Thomas und Rose sind frustriert, weil die Studenten kein Interesse mehr an historischen Forschungen haben und nach den Semesterferien höchstens ein Teil die aufgetragenen 96 Lektüreseiten vollständig geschafft hat. Da machen die beiden eine Entdeckung, die sie zu einer folgenreichen Expedition animieren wird. „Lehre uns, Sorge zu tragen und uns nicht zu sehr zu sorgen“, heißt ihre T. S. Eliot entlehnte Maxime für unterwegs.
Ein überambitionierter Roman mit vielen Schwächen
Sehr überraschend entwickelt sich nun ein mysteriöser Fall, dem die beiden Forscher auf die Spur kommen.
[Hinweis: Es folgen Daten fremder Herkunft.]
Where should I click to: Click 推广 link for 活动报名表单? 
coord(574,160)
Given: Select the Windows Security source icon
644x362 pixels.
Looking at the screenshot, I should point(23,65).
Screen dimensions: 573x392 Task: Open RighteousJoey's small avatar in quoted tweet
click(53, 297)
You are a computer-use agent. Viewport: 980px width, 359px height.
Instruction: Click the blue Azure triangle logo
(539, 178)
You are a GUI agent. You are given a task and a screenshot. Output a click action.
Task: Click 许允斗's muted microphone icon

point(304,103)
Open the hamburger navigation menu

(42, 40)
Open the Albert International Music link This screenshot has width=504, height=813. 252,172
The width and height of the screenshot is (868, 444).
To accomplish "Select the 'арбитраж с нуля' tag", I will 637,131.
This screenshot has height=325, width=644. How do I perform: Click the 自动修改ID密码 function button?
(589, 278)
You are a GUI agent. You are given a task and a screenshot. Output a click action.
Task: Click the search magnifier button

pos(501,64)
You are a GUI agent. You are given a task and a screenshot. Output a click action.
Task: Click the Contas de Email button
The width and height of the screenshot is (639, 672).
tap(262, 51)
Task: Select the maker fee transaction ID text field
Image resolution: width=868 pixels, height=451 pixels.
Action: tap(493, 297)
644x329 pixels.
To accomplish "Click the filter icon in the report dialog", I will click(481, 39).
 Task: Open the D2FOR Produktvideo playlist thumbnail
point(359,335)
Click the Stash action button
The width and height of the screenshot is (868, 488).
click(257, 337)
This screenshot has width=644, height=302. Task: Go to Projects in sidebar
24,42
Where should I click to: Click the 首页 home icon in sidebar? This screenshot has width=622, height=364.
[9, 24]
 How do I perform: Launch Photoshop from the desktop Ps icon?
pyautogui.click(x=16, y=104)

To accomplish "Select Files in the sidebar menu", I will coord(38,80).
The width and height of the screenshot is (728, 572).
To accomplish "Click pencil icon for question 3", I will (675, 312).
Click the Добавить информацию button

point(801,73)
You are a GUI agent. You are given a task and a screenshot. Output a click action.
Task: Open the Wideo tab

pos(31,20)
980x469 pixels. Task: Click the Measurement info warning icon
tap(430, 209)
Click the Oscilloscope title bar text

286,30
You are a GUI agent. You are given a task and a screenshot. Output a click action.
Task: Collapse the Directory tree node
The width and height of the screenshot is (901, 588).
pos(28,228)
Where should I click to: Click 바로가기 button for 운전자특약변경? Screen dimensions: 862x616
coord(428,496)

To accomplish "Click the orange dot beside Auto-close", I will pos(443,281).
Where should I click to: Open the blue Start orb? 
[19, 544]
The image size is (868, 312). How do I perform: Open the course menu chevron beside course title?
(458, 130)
Irgendwie empfinden sie sich als Wiedergänger von Francis und Vivian. Die hatte ein zwölfbändiges Tagebuch geführt, in dem sie von ihrem Dienst am Genie ihres Mannes auf seinem Grundstück am Rande eines kleinen Tals im ländlichen Gloucestershire und von ihrer Selbstverleugnung spricht. Sie macht den Haushalt, er schreibt. Und beide tragen an einer Schuld. Doch leider gerät deren Herleitung gar zu simpel.
Das aber ist nur eine Crux dieses zu viel wollenden Romans. Die erfolgreiche Reise der Forscher aus der neuen Zeit gerät zu glatt und groschenromanhaft, überhaupt ähneln sich die beiden Epochen, zwischen denen der Zeittunnel gegraben ist, viel zu sehr. Dann wieder kann sich der Text nicht entscheiden zwischen Pathos und altväterlicher Belehrung. Wieso der ominöse Sonettenkranz zu einem Manifest der Umweltbewegung werden konnte, bleibt ebenso im Dunkeln wie sein konkreter Text, der nur in Andeutungen referiert wird.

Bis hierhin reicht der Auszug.